▸ The request
List every line in the items below that contains the word "Identify".

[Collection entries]

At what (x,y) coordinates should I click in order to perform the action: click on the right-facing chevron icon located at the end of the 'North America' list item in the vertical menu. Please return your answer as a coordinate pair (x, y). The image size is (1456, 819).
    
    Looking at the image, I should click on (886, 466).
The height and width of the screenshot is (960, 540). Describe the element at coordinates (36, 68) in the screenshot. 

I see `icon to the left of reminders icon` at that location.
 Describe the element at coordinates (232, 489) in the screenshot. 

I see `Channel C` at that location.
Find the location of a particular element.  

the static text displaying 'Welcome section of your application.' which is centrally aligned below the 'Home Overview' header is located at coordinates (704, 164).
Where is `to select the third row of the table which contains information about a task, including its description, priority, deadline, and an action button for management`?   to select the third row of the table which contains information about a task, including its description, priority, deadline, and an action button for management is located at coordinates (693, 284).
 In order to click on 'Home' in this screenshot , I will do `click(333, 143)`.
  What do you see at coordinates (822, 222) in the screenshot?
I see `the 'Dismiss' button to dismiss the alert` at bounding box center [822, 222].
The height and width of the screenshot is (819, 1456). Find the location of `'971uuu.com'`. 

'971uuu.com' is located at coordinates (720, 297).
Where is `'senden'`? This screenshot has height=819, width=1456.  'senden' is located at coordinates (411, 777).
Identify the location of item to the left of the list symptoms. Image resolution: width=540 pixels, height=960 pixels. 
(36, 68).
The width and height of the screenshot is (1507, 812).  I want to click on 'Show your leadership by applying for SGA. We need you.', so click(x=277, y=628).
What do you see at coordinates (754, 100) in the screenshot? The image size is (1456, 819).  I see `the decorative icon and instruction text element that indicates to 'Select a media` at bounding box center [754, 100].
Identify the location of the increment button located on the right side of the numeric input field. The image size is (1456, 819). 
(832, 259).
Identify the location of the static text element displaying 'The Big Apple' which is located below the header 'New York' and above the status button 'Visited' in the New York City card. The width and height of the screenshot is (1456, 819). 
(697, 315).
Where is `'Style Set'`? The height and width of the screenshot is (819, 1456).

▸ Task result
Identify the location of item to the left of the list symptoms. Image resolution: width=540 pixels, height=960 pixels. 
Identify the location of the increment button located on the right side of the numeric input field. The image size is (1456, 819). 
Identify the location of the static text element displaying 'The Big Apple' which is located below the header 'New York' and above the status button 'Visited' in the New York City card. The width and height of the screenshot is (1456, 819). 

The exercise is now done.